They were often dubbed the Three Stooges. But if you talked to them, they would claim to be the Three Messiahs.
Leon, Joseph and Clyde were three psychiatric patients at a hospital in Ypsilanti, Michigan. Their clinical diagnosis was “psychotic delusional grandiose disorder.” Put more simply, each one thought of himself as God. Each one believed he was the central figure around whom the universe revolved.
Psychologist Milton Rokeach wrote the book, The Three Christs of Ypsilanti. In it he describes his attempt to rescue these men from their world of delusion, and to teach them to be just Leon, Joseph, and Clyde. For two years Rokeach labored with them. But it appeared that they couldn’t live without being the gods they claimed to be.
In desperation Rokeach tried an experiment. He cloistered the three men as one group. For two years they had to share a bedroom, eat together, work together, and meet daily for group therapy. Rokeach reasoned that if each of the three lived with other would-be messiahs, his self-deception would be diminished. The threesome would constitute a sort of messianic, self-directed 12-step recovery group.
Eavesdropping on their conversations, however, proved both sad and comical. “I’m the messiah, the son of God,” one of them would say. “I am on a mission. I was sent here to save this earth.”
“How do you know?” Rokeach would probe.
“God told me.”
Immediately one of the other patients would interrupt with “I never told you such a thing.”
Occasionally Leon would exhibit a flicker of reality. He even eventually conceded that he wasn’t married to the Virgin Mary after all, but that she was his sister-in-law. But all progress was marginal, and the light of reality never shone very bright or for very long.

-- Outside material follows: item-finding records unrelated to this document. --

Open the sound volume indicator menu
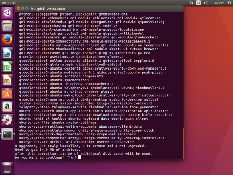Viewport: 233px width, 175px height. [206, 3]
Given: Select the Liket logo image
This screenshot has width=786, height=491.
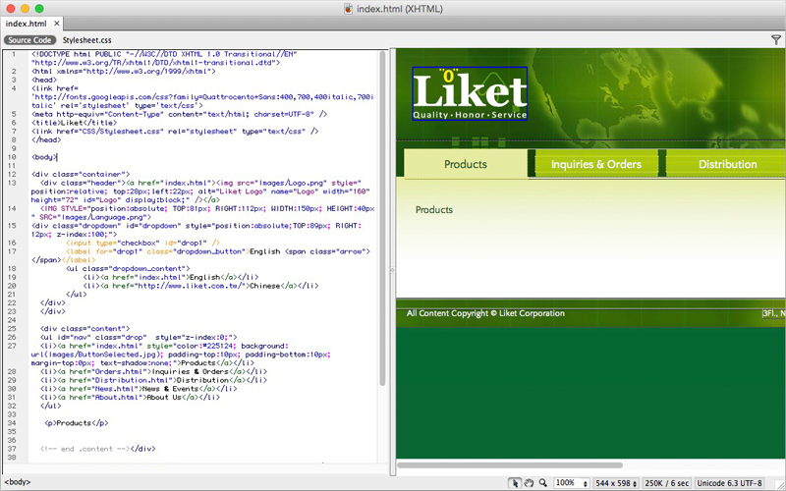Looking at the screenshot, I should [x=470, y=95].
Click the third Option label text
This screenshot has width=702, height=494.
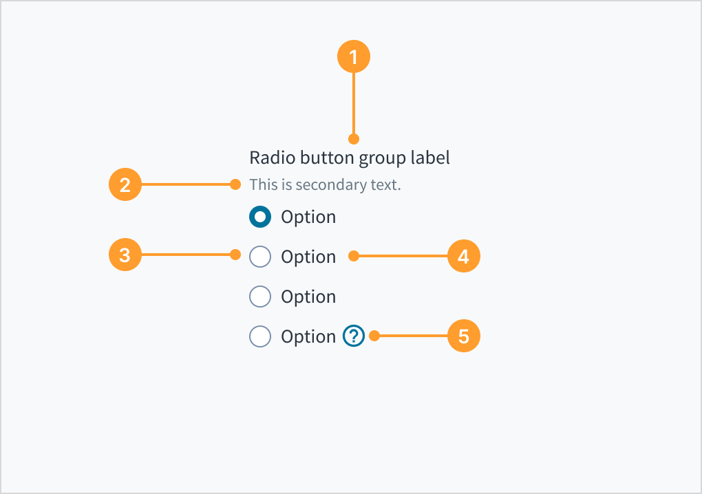308,297
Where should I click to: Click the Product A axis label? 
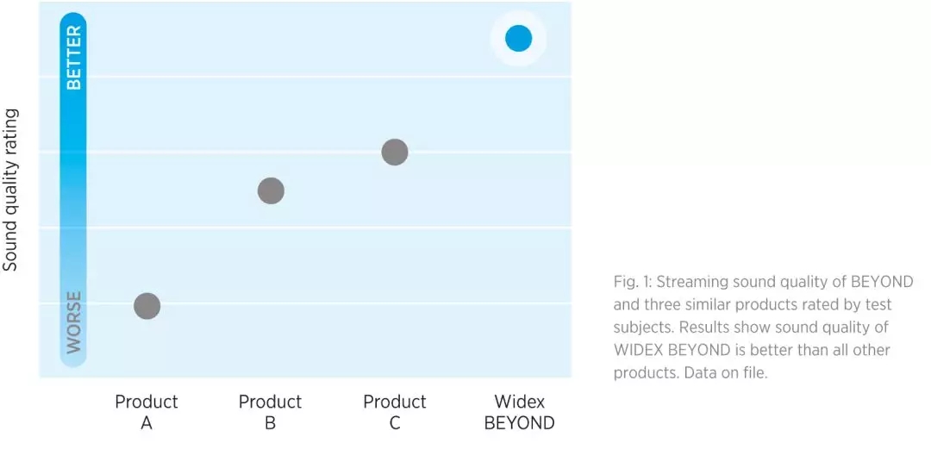tap(147, 412)
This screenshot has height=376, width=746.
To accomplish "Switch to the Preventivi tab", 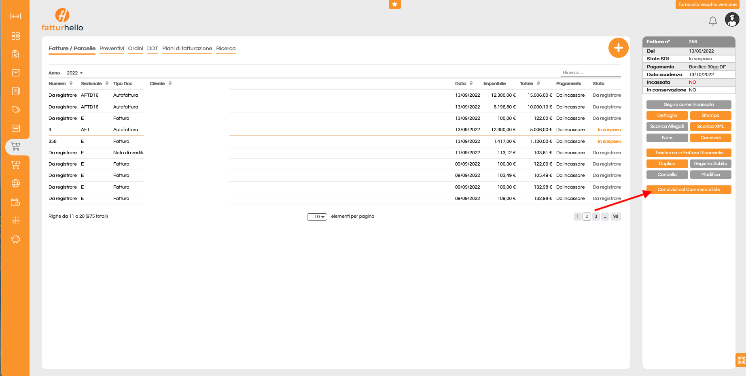I will coord(112,49).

While I don’t like to think about it, I believe we all suffer from a messiah complex. It may not be severe enough to land us in Ypsilanti, but it’s just as serious and irrational as was Leon's, Joseph's and Clyde’s condition. This delusion originated in the Garden of Eden, when the serpent tempted Eve: “When you eat of it your eyes will be opened, and you will be like God” (Genesis 3:5). We’ve been clamoring to take God’s place ever since.
But Jesus gave us the perfect prescription for a messiah complex. When he was here on earth, He said, “Whoever wants to become great among you must be your servant, and whoever wants to be first must be your slave—just as the Son of Man did not come to be served, but to serve, and to give his life as a ransom for many” (Matthew 20:26-28).
Jesus calls you and me to serve. And service reminds us of our humanity.